RAGBoost (Jiang et al., 5 Nov 2025) and related works formalize cache reuse via context-index trees, efficient context reordering, de-duplication (across session and turn boundaries), and lightweight context hints to preserve task-specific reasoning fidelity. When integrated into common LLM engines, such systems achieve 1.5–3× speedups, 20–45% cache hit rates, and no accuracy degradation or even improvements in multi-turn and agentic settings.

Hybrid approaches blend task- or session-level caches, approximate indices, and multi-modal context features.
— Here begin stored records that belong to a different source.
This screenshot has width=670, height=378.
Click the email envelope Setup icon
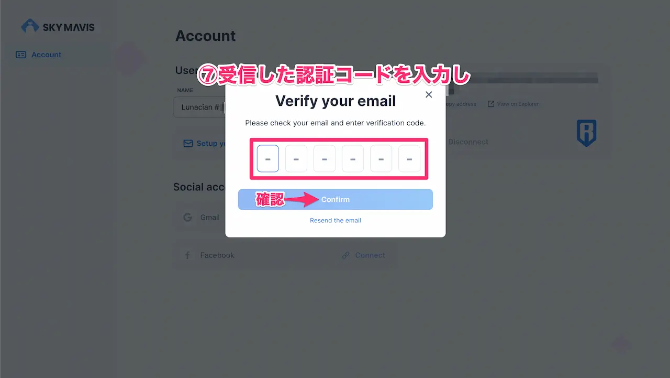(188, 144)
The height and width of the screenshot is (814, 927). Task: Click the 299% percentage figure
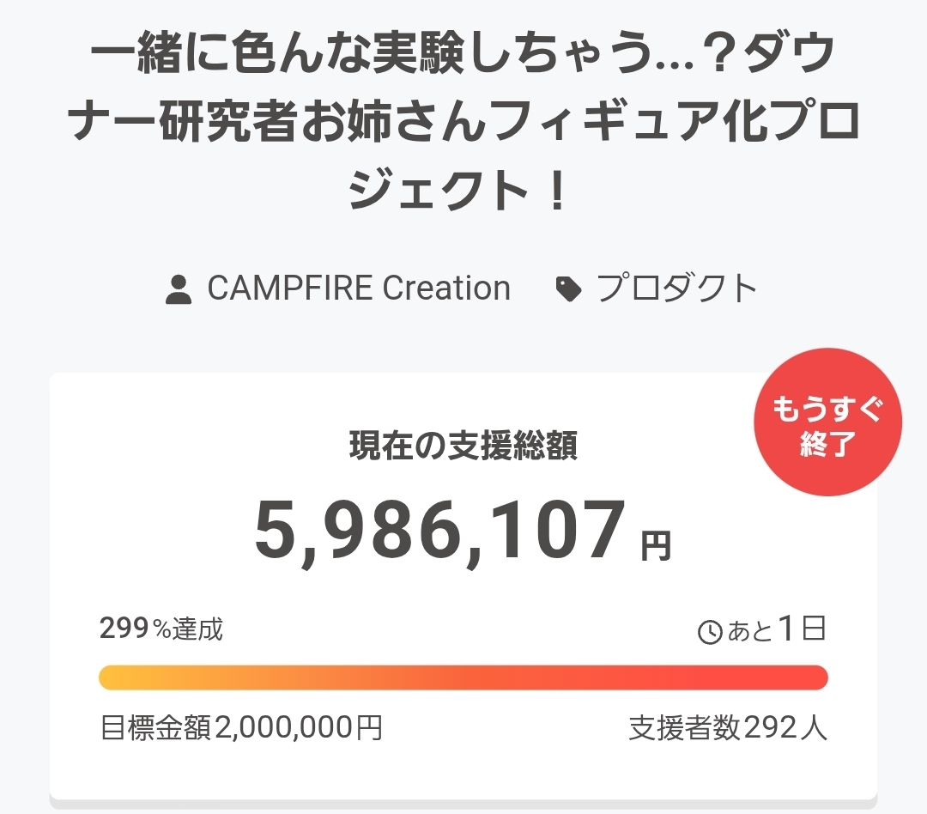coord(125,629)
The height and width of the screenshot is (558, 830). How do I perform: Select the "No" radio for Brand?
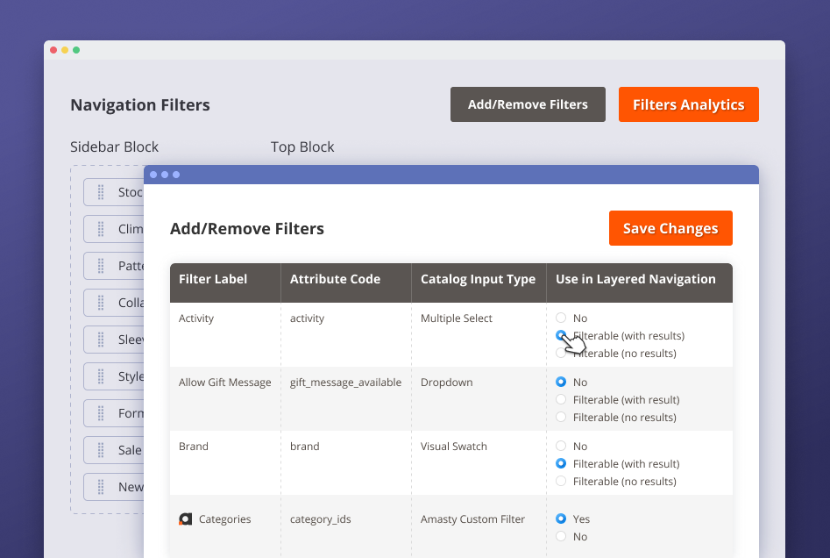[x=560, y=446]
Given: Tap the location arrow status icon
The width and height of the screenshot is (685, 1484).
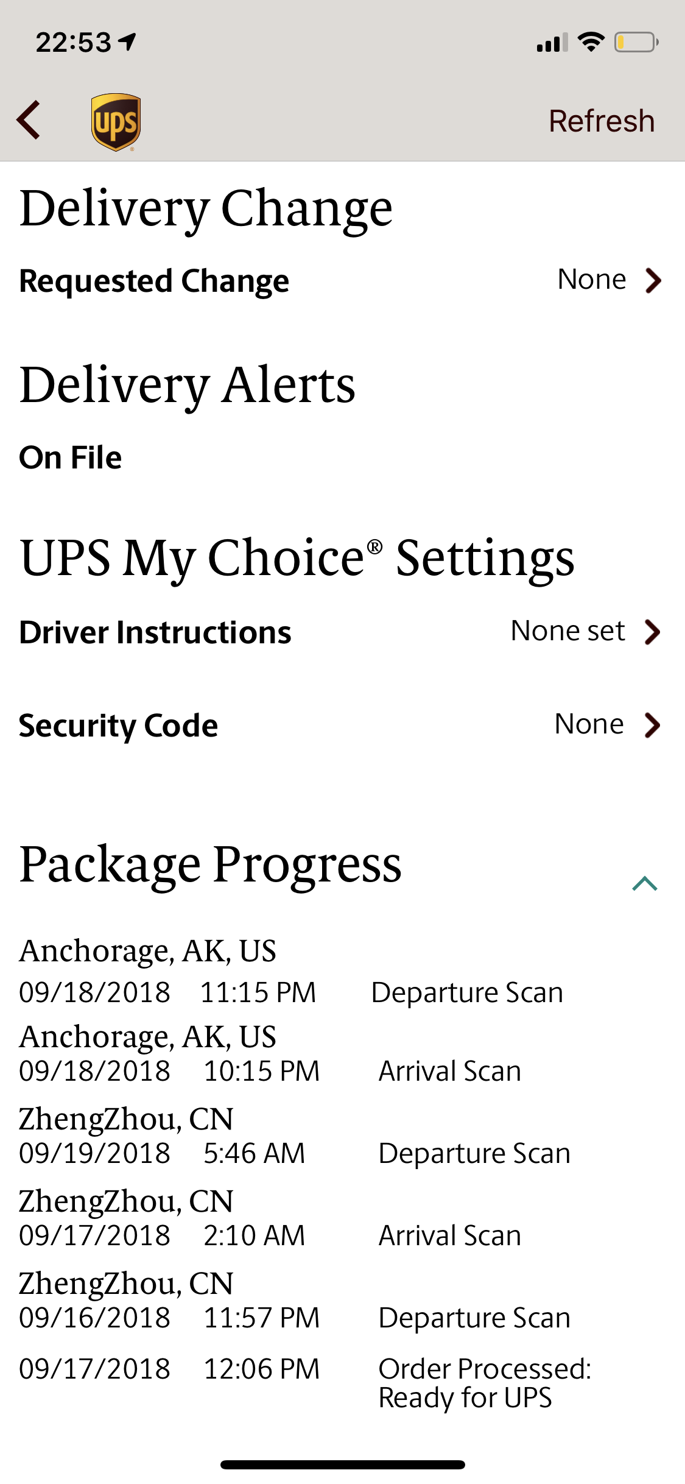Looking at the screenshot, I should pos(127,41).
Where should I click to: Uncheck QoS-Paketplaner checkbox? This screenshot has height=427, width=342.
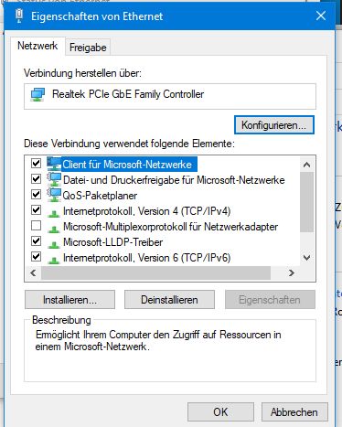[36, 194]
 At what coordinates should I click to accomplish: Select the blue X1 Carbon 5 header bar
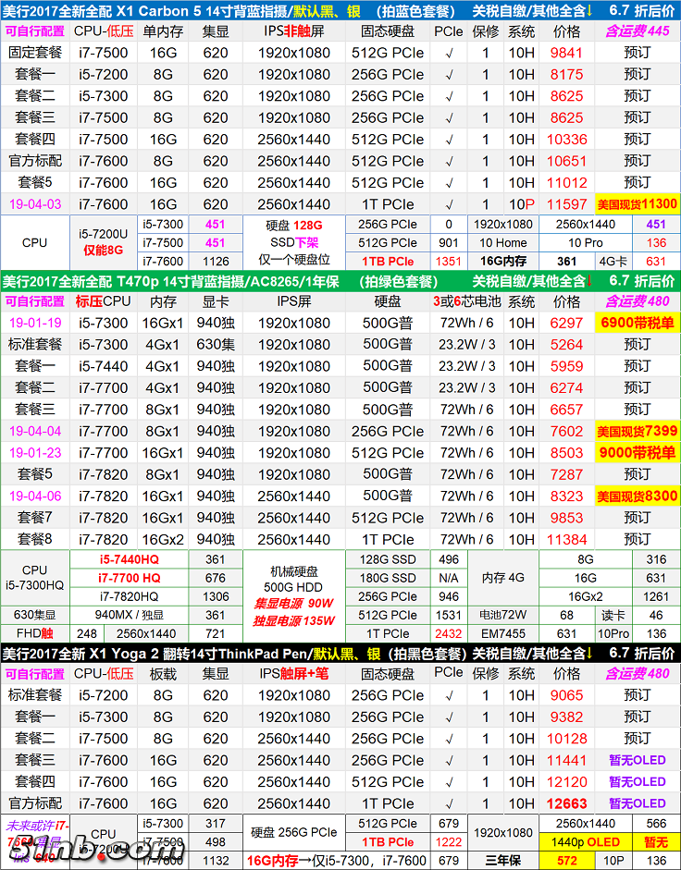[341, 9]
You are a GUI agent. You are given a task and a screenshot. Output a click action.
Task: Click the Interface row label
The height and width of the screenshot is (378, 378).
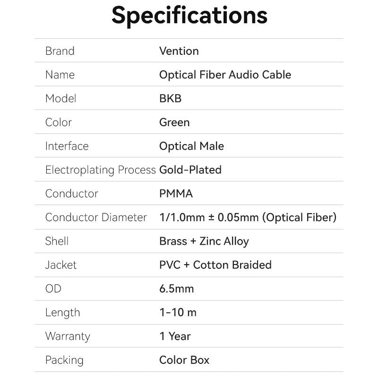coord(67,146)
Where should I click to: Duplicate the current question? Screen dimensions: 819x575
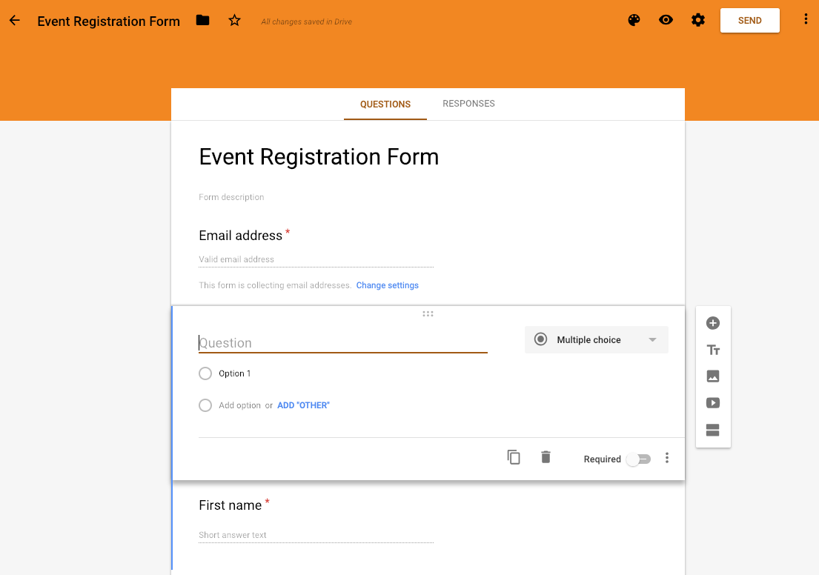point(514,457)
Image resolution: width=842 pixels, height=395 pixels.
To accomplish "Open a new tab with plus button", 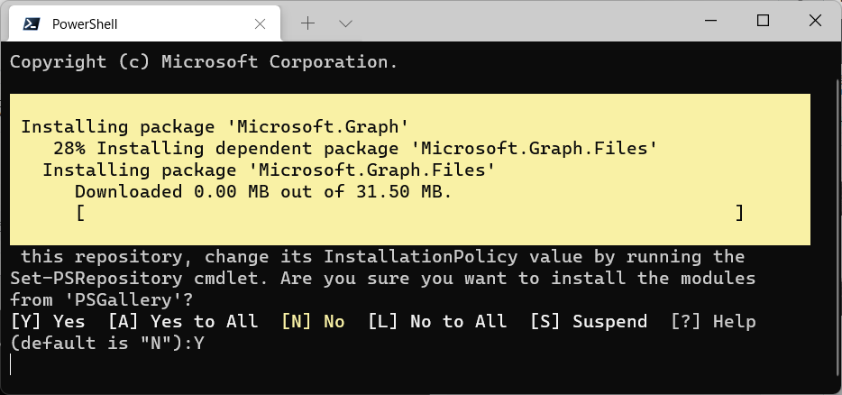I will pos(307,23).
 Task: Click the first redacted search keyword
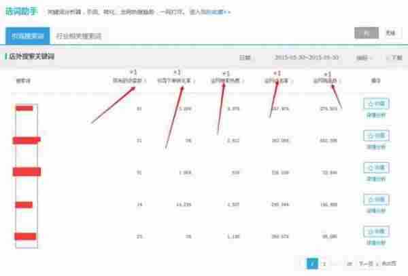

Adaptive thresholding, advanced eviction (LRU/LFU/Reinforcement Learning), distributed and multi-level caches, and integration with speculative prefill pipelines further improve system resilience under dynamic workloads (Bergman et al., 7 Mar 2025, Lin et al., 4 Nov 2025, Syarubany et al., 18 Jun 2025).

6. Empirical Trade-Offs, Limitations, and Best Practices

The design space involves trade-offs between cache granularity, reuse robustness, memory/storage overhead, and accuracy:

Increasing approximate cache tolerance ( $\tau$ ) raises speed but risks recall loss; optimal $\tau$ is chosen w.r.t. a tolerable accuracy drop (Bergman et al., 7 Mar 2025).
Task-aware/global caches provide coverage at the expense of static scope and inefficient adaptation to newly emerging queries or facts (Corallo et al., 6 Mar 2025).
Chunk-level or subgraph-level cache fusion must balance excessive cache size (fewer clusters, more irrelevant content) against missed reuse opportunities (more clusters, less overlap) (2505.10951).
Disk/shared memory caches must be tuned (RAM:disk ratio, prefetch policy, pruning) for workload locality and resource constraints, with diminishing returns under low locality (Lee et al., 16 Apr 2025).
RAGCache effectiveness depends on overlapping retrieval distributions, stable document semantics, and model compatibility with external KV injection.

Best practices include system-specific parameter tuning (cache size, prefetch thresholds), workload profiling, hybrid pipeline construction (e.g., global static caches plus RAG fallback), and integration at the LLM inference system’s cache or prefill interface.

Key References

Approach	Main Idea	Peak Speedup/Hit Rate
Proximity (Bergman et al., 7 Mar 2025)	Embedding-similarity cache	59–71% latency reduction, ∼1% acc drop
ARC (Lin et al., 4 Nov 2025)	Geometry-/demand-aware agent caches	80% latency saved, 79.8% has-answer
RAGCache (Jin et al., 18 Apr 2024)	Prefix-tree intermediate KV caching	4× TTFT, 2.1× throughput
Cache-Craft (Agarwal et al., 5 Feb 2025)	Partial chunk-KV reuse/fixup	1.6× throughput, 2× latency
Task-aware compression (Corallo et al., 6 Mar 2025)	Task-driven global KV	30× compression, +7pp accuracy
CAG (Chan et al., 20 Dec 2024)	Full corpus preloaded in context	5–40× faster, no retrieval latency
KV Fusion (Oh et al., 13 Jan 2025)	Position-invariant passage fusion	Stable accuracy across orderings
SubGCache (2505.10951)	Subgraph clustering (graph RAG)	up to 6.68× TTFT
Shared RAG-DCache (Lee et al., 16 Apr 2025)	Disk/RAM multi-instance	65% lower latency, 71% higher throughput

RAGCache represents an active and rapidly diversifying area in retrieval-augmented generation research, providing foundational mechanisms for scaling knowledge-infusion architectures to high-throughput, low-latency, and resource-constrained environments.